A new Harris survey reveals that more and more Americans say they don’t believe a word of what banks and credit card companies are telling them. The issue is a trust one, and right now, financial consumers are fed up financial institutions — so much so that it will take years, maybe decades, to regain that trust.
We’ll get to the Harris poll in a moment, but the irony is that banks don’t seem to realize how unpopular they are with consumers. There’s an outfit in Chicago called the Bank Administration Institute that produces a bank consumer sentiment survey every six months.
In August 2009, bankers told the BAI that consumers had a favorable opinion of them. Six months later, in 2010 — bankers told BAI researchers that customers had increased their favorable views of banks.
But the BAI also talked to bank customers — and in the February index, bank consumers’ sentiments toward banks fell by a whopping 19%.
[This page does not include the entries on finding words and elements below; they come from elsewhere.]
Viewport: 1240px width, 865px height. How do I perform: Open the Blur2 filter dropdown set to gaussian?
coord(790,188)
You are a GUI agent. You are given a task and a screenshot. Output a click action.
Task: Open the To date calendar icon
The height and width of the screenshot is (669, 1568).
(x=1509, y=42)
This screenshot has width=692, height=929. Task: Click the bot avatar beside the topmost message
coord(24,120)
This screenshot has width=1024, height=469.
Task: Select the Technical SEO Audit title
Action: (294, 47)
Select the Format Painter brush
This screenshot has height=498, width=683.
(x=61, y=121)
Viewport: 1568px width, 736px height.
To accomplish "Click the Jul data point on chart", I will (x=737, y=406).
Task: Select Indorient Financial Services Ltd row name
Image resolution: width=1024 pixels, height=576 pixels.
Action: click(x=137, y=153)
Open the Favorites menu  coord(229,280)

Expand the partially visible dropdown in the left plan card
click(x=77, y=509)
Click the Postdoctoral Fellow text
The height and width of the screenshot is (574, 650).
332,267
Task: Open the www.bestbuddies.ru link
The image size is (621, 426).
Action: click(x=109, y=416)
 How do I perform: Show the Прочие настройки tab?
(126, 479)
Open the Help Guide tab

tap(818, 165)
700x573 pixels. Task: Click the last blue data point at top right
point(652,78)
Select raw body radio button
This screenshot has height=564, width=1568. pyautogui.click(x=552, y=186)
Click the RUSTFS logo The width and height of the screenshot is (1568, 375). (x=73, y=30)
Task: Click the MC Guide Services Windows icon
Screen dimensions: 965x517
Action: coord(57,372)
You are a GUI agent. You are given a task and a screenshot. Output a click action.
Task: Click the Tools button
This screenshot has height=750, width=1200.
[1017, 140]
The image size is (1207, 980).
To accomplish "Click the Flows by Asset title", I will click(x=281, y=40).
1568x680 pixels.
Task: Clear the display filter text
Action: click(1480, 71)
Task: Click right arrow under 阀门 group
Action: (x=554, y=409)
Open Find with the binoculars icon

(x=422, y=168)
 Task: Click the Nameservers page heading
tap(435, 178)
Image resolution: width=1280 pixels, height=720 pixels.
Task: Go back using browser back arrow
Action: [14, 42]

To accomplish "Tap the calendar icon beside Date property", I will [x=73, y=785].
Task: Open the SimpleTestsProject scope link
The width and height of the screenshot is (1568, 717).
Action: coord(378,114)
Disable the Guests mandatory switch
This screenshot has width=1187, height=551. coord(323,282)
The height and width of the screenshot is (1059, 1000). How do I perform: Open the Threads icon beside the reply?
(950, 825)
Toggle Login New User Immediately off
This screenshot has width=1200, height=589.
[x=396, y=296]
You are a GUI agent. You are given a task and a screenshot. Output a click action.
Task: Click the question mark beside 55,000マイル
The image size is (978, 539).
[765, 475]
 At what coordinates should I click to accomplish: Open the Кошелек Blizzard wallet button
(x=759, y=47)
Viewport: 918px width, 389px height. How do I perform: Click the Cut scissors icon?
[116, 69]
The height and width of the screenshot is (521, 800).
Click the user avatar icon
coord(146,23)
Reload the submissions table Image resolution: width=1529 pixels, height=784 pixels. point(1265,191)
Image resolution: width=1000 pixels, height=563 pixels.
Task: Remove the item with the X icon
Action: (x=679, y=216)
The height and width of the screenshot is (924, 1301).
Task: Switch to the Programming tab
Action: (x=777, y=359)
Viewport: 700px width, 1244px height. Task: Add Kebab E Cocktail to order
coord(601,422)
Who would have though that after a steady stream of home foreclosures, credit card cancellations, rejected loans and rampant checking account overdraw charges, that bank consumers just aren’t really feeling the love? What’s even worse, who would have thought that bank executives would have believed otherwise?
Speaking of believing, the Harris Poll offers further proof that bank customers just don’t trust their financial institutions. According to Harris, in its 2010 survey of 2,755 U.S. adults, only about 5% of survey respondents say they ‘completely believe” statements made by financial institutions.
Only 4% of respondents said that statements made by banks were completely believable, while just 2% of participants said that they believed anything a mortgage company told them. Credit card companies rate just as low — only 2% of Harris participants said they believe anything a credit card company says.
Banks do better in the “somewhat believable” category — 57% say that banks are believable some of the time. Credit card companies only rate 34% in this category. Mortgage companies rate 47% in the “somewhat believable” category.
According to a statement by Harris that accompanied the poll, the issue is trust, and banks and other financial services firms are losing that “believability” battle. “The issue here is one of trust,” says Harris. “It takes a long time for any industry to build up the levels of trust that help them weather crises when they occur. And since this crisis is one that negatively impacts people’s wallets, trust will erode even more quickly and take much longer to rebuild. That is what these financial companies have to undertake right now.”
And not a moment sooner, if banks want to hang on to their customers.